As noted above, the competition for Retail Order flow is stark
given the amount of retail limit orders that are routed to non-exchange
venues. The Exchange believes that the ever-shifting market share among
the exchanges from month to month demonstrates that market participants
can shift order flow, or discontinue or reduce use of certain
categories of products, in response to fee changes. ETP Holders can
choose from any one of the 16 currently operating registered exchanges,
and numerous off-exchange venues, to route such order flow.
Accordingly, competitive forces constrain exchange transaction fees,
particularly as they relate to competing for retail orders. Stated
otherwise, changes to exchange transaction fees can have a direct
effect on the ability of an exchange to compete for order flow.
The Exchange believes it is reasonable to adopt a volume threshold
and a corresponding fee when the volume threshold is exceeded by ETP
Holders executing Retail Orders. The Exchange believes that the new
requirement will encourage increased participation from retail
liquidity providers while maintaining a competitive and performance-
based pricing structure that better reflects current market conditions
and trading volumes. The Exchange believes the proposed fee change
would continue to encourage increased participation from retail
liquidity providers and the volume threshold more closely aligns with
current market volume and is therefore a relevant benchmark. The
Exchange also believes it is reasonable to remove the ``time-in-force
of Day'' modifier for Retail Orders so that all Retail Orders, not just
those with a time-in-force of Day modifier, would not be charged a fee
or provided a credit, as provided on the Exchange's Fee Schedule for
Retail Orders that are executed against other
[[Page 54427]]
Retail Orders where both orders share the same MPID.
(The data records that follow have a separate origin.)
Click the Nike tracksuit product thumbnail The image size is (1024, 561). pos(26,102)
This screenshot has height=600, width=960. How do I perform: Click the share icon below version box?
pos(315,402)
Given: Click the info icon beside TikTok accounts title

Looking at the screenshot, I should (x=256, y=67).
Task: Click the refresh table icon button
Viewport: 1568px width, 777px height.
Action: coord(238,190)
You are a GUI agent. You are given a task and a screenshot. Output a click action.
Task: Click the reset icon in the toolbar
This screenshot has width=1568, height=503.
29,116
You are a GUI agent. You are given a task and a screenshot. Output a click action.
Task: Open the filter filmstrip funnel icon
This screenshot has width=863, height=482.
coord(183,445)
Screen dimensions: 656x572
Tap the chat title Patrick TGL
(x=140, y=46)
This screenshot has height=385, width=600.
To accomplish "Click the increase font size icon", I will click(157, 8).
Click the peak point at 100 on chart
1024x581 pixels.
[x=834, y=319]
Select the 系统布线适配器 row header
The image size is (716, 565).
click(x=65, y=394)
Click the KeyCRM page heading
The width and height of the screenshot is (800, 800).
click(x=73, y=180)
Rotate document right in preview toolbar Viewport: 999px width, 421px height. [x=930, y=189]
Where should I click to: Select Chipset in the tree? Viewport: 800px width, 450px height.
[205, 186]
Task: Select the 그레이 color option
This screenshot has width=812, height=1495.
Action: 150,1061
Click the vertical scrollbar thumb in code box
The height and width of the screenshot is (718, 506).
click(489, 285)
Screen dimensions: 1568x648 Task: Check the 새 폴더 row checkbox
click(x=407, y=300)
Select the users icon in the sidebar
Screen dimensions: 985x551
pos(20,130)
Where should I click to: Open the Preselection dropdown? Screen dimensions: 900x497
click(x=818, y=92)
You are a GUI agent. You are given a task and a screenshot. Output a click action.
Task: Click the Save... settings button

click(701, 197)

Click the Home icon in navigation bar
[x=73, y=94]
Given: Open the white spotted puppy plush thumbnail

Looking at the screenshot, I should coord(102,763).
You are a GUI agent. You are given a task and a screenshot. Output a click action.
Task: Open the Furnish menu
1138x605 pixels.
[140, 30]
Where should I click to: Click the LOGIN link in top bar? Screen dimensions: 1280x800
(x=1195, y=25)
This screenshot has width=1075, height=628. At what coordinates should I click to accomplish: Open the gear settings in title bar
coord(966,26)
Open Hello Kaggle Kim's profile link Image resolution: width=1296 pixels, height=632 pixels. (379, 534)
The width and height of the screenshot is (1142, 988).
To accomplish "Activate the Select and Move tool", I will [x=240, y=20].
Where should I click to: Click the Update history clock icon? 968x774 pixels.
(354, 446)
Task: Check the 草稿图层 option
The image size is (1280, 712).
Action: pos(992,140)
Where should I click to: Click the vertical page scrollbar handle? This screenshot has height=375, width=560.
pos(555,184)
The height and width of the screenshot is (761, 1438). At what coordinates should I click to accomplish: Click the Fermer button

The Exchange believes the proposed change is also reasonable
because it is designed to attract higher volumes of Retail Orders
transacted on the Exchange by ETP Holders which would benefit all
market participants by offering greater price discovery, increased
transparency, and an increased opportunity to trade on the Exchange.
The Exchange believes that the proposal represents a reasonable
effort to provide enhanced order execution opportunities for ETP
Holders. All ETP Holders would benefit from the greater amounts of
liquidity on the Exchange, which would represent a wider range of
execution opportunities. The Exchange notes that market participants
are free to shift their order flow to competing venues if they believe
other markets offer more favorable fees and credits.
On the backdrop of the competitive environment in which the
Exchange currently operates, the proposed rule change is a reasonable
attempt to increase liquidity on the Exchange and improve the
Exchange's market share relative to its competitors.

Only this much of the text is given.